[Extracted data Boundary: Start]

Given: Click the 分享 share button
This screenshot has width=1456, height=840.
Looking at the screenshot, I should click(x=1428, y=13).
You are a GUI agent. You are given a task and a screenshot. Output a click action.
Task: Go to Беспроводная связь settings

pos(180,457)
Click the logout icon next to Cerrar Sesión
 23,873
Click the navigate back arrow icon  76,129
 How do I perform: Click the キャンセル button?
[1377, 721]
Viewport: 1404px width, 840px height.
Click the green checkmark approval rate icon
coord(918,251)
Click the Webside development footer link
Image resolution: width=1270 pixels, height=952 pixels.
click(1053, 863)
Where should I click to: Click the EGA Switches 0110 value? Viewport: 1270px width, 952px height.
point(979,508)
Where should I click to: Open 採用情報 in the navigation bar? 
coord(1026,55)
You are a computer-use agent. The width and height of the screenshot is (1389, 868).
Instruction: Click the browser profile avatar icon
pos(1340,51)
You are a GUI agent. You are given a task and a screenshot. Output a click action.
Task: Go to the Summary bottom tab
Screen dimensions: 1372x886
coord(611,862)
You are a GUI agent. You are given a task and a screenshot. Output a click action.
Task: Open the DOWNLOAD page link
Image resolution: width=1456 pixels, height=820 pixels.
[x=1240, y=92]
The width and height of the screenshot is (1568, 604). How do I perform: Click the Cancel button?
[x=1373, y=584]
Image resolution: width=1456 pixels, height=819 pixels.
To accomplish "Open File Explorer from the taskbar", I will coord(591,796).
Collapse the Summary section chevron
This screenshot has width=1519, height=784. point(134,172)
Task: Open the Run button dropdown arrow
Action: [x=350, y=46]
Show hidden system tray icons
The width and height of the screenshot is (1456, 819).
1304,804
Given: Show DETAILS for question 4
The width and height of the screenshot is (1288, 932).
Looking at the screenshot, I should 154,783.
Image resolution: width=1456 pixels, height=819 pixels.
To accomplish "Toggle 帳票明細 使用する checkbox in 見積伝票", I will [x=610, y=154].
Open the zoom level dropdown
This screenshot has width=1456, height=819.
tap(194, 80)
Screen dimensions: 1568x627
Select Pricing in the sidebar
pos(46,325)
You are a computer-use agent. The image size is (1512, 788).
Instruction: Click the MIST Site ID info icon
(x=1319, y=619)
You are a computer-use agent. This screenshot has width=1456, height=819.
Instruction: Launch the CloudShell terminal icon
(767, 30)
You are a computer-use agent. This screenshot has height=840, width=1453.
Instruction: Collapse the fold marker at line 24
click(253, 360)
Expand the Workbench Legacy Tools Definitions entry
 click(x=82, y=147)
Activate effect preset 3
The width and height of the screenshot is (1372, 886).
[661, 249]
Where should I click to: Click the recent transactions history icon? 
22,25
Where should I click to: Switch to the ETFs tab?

[Extracted data Boundary: End]

- **Problem**
Reproduce every entry above exactly as it was written.

- **Answer area**
Given: Click the 分享 share button
This screenshot has width=1456, height=840.
Looking at the screenshot, I should click(x=1428, y=13).
You are a GUI agent. You are given a task and a screenshot. Output a click action.
Task: Go to Беспроводная связь settings

pos(180,457)
Click the logout icon next to Cerrar Sesión
 23,873
Click the navigate back arrow icon  76,129
 How do I perform: Click the キャンセル button?
[1377, 721]
Viewport: 1404px width, 840px height.
Click the green checkmark approval rate icon
coord(918,251)
Click the Webside development footer link
Image resolution: width=1270 pixels, height=952 pixels.
click(1053, 863)
Where should I click to: Click the EGA Switches 0110 value? Viewport: 1270px width, 952px height.
point(979,508)
Where should I click to: Open 採用情報 in the navigation bar? 
coord(1026,55)
You are a computer-use agent. The width and height of the screenshot is (1389, 868).
Instruction: Click the browser profile avatar icon
pos(1340,51)
You are a GUI agent. You are given a task and a screenshot. Output a click action.
Task: Go to the Summary bottom tab
Screen dimensions: 1372x886
coord(611,862)
You are a GUI agent. You are given a task and a screenshot. Output a click action.
Task: Open the DOWNLOAD page link
Image resolution: width=1456 pixels, height=820 pixels.
[x=1240, y=92]
The width and height of the screenshot is (1568, 604). How do I perform: Click the Cancel button?
[x=1373, y=584]
Image resolution: width=1456 pixels, height=819 pixels.
To accomplish "Open File Explorer from the taskbar", I will coord(591,796).
Collapse the Summary section chevron
This screenshot has width=1519, height=784. point(134,172)
Task: Open the Run button dropdown arrow
Action: [x=350, y=46]
Show hidden system tray icons
The width and height of the screenshot is (1456, 819).
1304,804
Given: Show DETAILS for question 4
The width and height of the screenshot is (1288, 932).
Looking at the screenshot, I should 154,783.
Image resolution: width=1456 pixels, height=819 pixels.
To accomplish "Toggle 帳票明細 使用する checkbox in 見積伝票", I will [x=610, y=154].
Open the zoom level dropdown
This screenshot has width=1456, height=819.
tap(194, 80)
Screen dimensions: 1568x627
Select Pricing in the sidebar
pos(46,325)
You are a computer-use agent. The image size is (1512, 788).
Instruction: Click the MIST Site ID info icon
(x=1319, y=619)
You are a computer-use agent. This screenshot has width=1456, height=819.
Instruction: Launch the CloudShell terminal icon
(767, 30)
You are a computer-use agent. This screenshot has height=840, width=1453.
Instruction: Collapse the fold marker at line 24
click(253, 360)
Expand the Workbench Legacy Tools Definitions entry
 click(x=82, y=147)
Activate effect preset 3
The width and height of the screenshot is (1372, 886).
[661, 249]
Where should I click to: Click the recent transactions history icon? 
22,25
Where should I click to: Switch to the ETFs tab?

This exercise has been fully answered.